Instructions for the task ▸ Output the material from its first line through the line containing "tap(191, 298)" as a Markdown table with the columns No. and Text, one row per line, skipping blank lines. Leave the pictures out.

==*==

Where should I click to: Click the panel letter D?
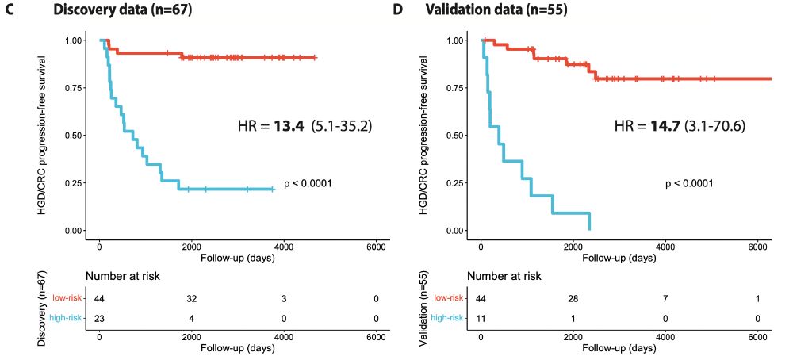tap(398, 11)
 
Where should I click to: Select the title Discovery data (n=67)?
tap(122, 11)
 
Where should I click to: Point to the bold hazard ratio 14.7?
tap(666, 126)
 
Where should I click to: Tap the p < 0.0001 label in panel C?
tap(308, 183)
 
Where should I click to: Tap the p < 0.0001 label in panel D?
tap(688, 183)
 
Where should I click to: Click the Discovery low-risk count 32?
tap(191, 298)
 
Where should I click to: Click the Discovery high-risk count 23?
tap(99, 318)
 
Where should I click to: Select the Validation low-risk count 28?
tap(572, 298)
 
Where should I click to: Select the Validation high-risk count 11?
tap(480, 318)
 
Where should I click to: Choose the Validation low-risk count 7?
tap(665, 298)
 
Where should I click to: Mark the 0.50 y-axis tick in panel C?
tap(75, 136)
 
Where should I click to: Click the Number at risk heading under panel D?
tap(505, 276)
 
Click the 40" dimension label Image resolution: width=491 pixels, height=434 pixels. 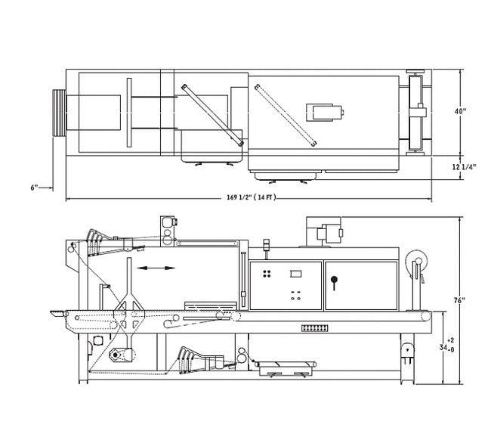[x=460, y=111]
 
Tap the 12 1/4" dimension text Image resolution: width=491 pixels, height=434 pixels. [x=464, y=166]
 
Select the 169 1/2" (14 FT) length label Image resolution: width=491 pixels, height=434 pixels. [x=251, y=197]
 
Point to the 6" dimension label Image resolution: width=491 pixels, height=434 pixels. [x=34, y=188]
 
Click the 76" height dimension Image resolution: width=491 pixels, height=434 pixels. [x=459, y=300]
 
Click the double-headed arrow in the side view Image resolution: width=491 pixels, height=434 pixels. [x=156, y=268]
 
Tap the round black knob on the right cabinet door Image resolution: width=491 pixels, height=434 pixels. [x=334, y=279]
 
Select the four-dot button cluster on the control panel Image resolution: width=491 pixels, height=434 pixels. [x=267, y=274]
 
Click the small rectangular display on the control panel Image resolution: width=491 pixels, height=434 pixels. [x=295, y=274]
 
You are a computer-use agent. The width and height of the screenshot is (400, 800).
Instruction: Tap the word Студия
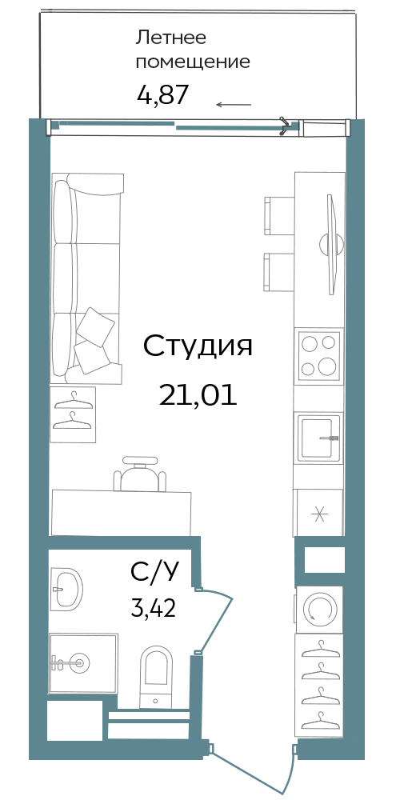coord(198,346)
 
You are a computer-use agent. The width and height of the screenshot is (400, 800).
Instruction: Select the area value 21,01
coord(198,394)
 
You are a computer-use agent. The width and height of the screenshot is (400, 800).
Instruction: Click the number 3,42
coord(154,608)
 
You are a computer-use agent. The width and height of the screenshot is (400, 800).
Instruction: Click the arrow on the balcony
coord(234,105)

==*==

Expected answer ▸
| No. | Text |
|---|---|
| 1 | Where should I click to: Click the panel letter D? |
| 2 | tap(398, 11) |
| 3 | Where should I click to: Select the title Discovery data (n=67)? |
| 4 | tap(122, 11) |
| 5 | Where should I click to: Point to the bold hazard ratio 14.7? |
| 6 | tap(666, 126) |
| 7 | Where should I click to: Tap the p < 0.0001 label in panel C? |
| 8 | tap(308, 183) |
| 9 | Where should I click to: Tap the p < 0.0001 label in panel D? |
| 10 | tap(688, 183) |
| 11 | Where should I click to: Click the Discovery low-risk count 32? |
| 12 | tap(191, 298) |